The power vacuum and a seemingly endless civil war in Syria place the national security of regional powers, including Turkey, at risk. Today, Turkey is home to 3 million refugees and also considers the growing power of the Syrian PKK affiliate Democratic Union Party (PYD) a threat to its interests. At the same time, DAESH continues to thrive on the instability in Iraq and Syria, among other places, to create chaos. Iran's sectarian aggression in Syria, Iraq and Yemen coupled with the Kremlin's interference in the Syrian civil war, add to tensions.
Finding themselves tangled in regional problems are countries like Turkey, Saudi Arabia, Qatar and Israel. In recent years, all four countries turned to the United States, traditionally their closest ally, to shelter them from the storm, only to realize that U.S. President Barack Obama's administration was too busy trying to make new friends in the neighborhood. Instead of de-escalating the situation in Syria, the White House bent over backward to strike a deal with President Vladimir Putin of Russia, Bashar Assad's main sponsor. Obama's single focus on DAESH frustrated the State Department, as U.S. support for PKK militants in Syria strained relations with Ankara. Finally, the Iran nuclear deal angered Saudi Arabia and Israel.

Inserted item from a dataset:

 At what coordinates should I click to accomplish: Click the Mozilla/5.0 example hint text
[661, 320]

The most recent developments in the Middle East have forced regional powers to take matters into their own hands and find an alternative to their dependence on Washington for security. In order to contain the Syrian crisis and prevent Iran's expansionism, American allies in the region are taking unmistakable steps to settle their disputes. Instability has become so widespread that it compels regional powers to cooperate more closely to get things back on track. Turkey, Qatar, Saudi Arabia and Israel, in particular, are slowly moving to form an alliance of stability in the Middle East.

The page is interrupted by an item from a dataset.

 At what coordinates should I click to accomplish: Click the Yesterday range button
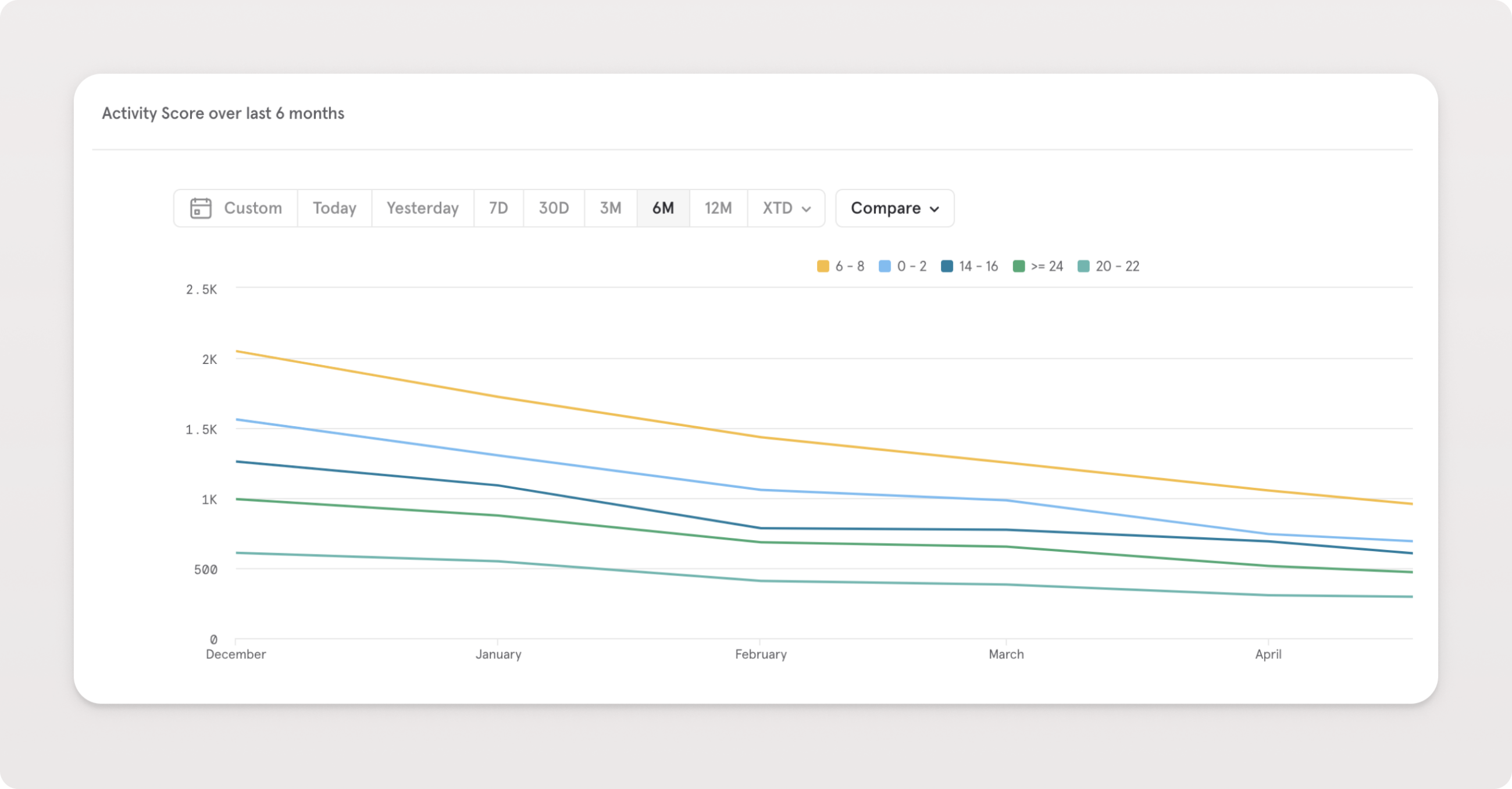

Turkey and Qatar have been close allies for the past decade. Both nations share the same opinion on the military coup in Egypt, the situation in Syria and Iranian expansionism. Turkey's relations with Saudi Arabia have quickly recovered from tensions caused by vast disagreements on Egypt's 2013 military coup as King Salman revised his predecessor's foreign policy. At the same time, Turkey and the United Arab Emirates quietly restored diplomatic relations earlier this year by appointing ambassadors.

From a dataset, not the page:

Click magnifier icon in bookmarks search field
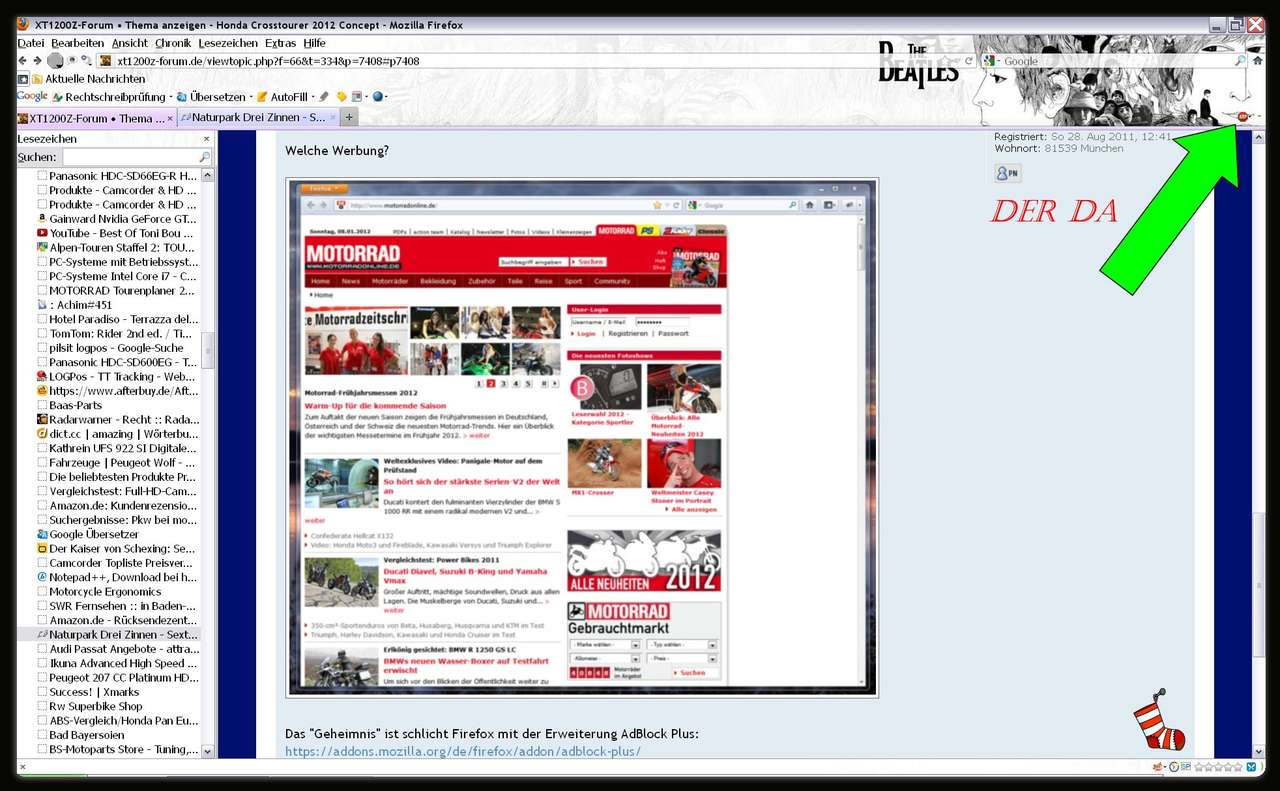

But it is quite clear that the real game changer in the Middle East will be normalization between Turkey and Israel. Ankara's relations with Tel Aviv suffered major setbacks in the wake of Israel's deadly assault on humanitarian relief workers aboard the Mavi Marmara. After lengthy negotiations, Israel accepted Turkey's terms, even though no official announcement had been made when today's paper went to press. In 2013, Israeli Prime Minister Benjamin Netanyahu had apologized for his country's actions under pressure from Obama. On Sunday, Turkey and Israel met in Rome to strike a deal on compensation to be offered to the families of the Mavi Marmara raid victims. Finally, the two governments found a middle ground on the Gaza blockade to secure the uninterrupted flow of humanitarian aid from Turkey to the Gaza Strip. The Turkey-Israel deal serves two purposes: While Israel outsourced humanitarian assistance to Turkey, Ankara opened a humanitarian corridor to Gaza and accomplished the freedom flotilla's historic mission.
Normalization between Turkey and Israel, coupled with Ankara's close cooperation with Qatar and Saudi Arabia, signal a new balance of power in the Middle East. According to unconfirmed reports, there is a seat at the table reserved for Egypt, whose continued crimes against democracy and open hostility to Doha and others raise questions about Egyptian President Abdel-Fattah el-Sissi's foreign policy skills. Whether or not Egypt will finally join the alliance of stability remains to be seen.